Investigating ARID5B's role in chromatin remodeling requires sophisticated methodologies that capture protein-DNA interactions within the nuclear environment. ChIP-seq (Chromatin Immunoprecipitation followed by sequencing) represents the gold standard for mapping ARID5B binding sites genome-wide in chicken cells. This technique requires highly specific anti-ARID5B antibodies or expression of tagged ARID5B constructs, followed by crosslinking, chromatin fragmentation, immunoprecipitation, and next-generation sequencing. ATAC-seq (Assay for Transposase-Accessible Chromatin with sequencing) can complement ChIP-seq by identifying regions where ARID5B binding correlates with changes in chromatin accessibility. For mechanistic studies, researchers should employ nucleosome remodeling assays using reconstituted chromatin templates and purified recombinant ARID5B to assess direct effects on nucleosome positioning or stability. Co-immunoprecipitation with known chromatin remodeling complexes will identify potential collaborating factors. Hi-C or similar chromosome conformation capture techniques can reveal how ARID5B influences three-dimensional genome organization. Finally, targeted epigenetic profiling of ARID5B-bound regions will determine if its binding correlates with specific histone modifications, providing insights into its functional impact on the epigenetic landscape in chicken cells.

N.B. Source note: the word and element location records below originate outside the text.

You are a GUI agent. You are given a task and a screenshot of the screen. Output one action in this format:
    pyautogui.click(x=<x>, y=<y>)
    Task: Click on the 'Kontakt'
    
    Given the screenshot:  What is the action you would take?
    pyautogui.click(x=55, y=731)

What are the critical parameters for developing CRISPR-Cas9 approaches to study ARID5B function in chicken cells?

Developing CRISPR-Cas9 approaches for studying ARID5B function in chicken cells requires careful consideration of several critical parameters to ensure efficient gene editing and meaningful functional analysis. The design of guide RNAs (gRNAs) should target conserved functional domains of ARID5B, particularly the AT-rich interactive domain, while avoiding regions with high homology to other ARID family members. Researchers should design multiple gRNAs targeting different exons and validate their efficiency using T7 Endonuclease I assay or next-generation sequencing. For delivery into chicken cells, optimized transfection protocols must be established for each cell type, with particular attention to primary chicken cells which may require specialized conditions. When generating knockout cell lines, researchers should comprehensively characterize the edited cell lines through sequencing, RT-PCR, and Western blotting to confirm the absence of functional ARID5B. For knock-in approaches (introducing tagged versions or specific mutations), the design of homology-directed repair templates requires careful consideration of homology arm length and position. Phenotypic analysis should include transcriptomic profiling (RNA-seq), DNA-binding assays (ChIP-seq), and functional readouts relevant to ARID5B's presumed role in transcriptional regulation. Off-target effects should be systematically assessed through computational prediction followed by targeted sequencing of potential off-target sites.